RECORD SET:
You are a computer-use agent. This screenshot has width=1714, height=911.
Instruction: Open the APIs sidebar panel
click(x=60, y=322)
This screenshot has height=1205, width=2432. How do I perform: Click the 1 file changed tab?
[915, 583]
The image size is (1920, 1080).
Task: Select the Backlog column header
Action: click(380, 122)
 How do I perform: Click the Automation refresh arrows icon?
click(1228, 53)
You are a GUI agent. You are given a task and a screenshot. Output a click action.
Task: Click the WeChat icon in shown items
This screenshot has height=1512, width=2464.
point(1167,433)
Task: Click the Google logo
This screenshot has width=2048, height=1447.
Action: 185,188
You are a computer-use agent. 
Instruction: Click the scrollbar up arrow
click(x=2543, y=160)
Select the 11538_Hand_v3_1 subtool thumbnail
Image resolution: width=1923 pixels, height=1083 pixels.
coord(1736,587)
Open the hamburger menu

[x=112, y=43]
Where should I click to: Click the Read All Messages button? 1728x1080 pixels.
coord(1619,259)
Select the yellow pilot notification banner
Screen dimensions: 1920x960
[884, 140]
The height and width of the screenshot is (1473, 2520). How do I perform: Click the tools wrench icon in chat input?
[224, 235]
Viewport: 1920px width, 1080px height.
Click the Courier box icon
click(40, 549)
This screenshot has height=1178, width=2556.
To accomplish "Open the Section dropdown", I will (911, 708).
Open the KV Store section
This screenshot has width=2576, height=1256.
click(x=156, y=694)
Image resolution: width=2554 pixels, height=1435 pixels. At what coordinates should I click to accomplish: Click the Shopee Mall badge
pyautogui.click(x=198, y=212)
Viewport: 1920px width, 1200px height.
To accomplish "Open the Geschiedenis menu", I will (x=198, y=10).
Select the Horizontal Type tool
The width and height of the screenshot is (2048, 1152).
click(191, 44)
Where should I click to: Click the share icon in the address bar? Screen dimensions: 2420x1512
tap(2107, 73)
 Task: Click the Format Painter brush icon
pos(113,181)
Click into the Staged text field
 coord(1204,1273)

PROBLEM STATEMENT: From the data above, output only the lines between the line containing "Task: Click the Google logo" and the line containing "This screenshot has height=1178, width=2556.", inclusive, exactly as written.

WRITTEN REPLY:
Task: Click the Google logo
This screenshot has width=2048, height=1447.
Action: 185,188
You are a computer-use agent. 
Instruction: Click the scrollbar up arrow
click(x=2543, y=160)
Select the 11538_Hand_v3_1 subtool thumbnail
Image resolution: width=1923 pixels, height=1083 pixels.
coord(1736,587)
Open the hamburger menu

[x=112, y=43]
Where should I click to: Click the Read All Messages button? 1728x1080 pixels.
coord(1619,259)
Select the yellow pilot notification banner
Screen dimensions: 1920x960
[884, 140]
The height and width of the screenshot is (1473, 2520). How do I perform: Click the tools wrench icon in chat input?
[224, 235]
Viewport: 1920px width, 1080px height.
Click the Courier box icon
click(40, 549)
This screenshot has height=1178, width=2556.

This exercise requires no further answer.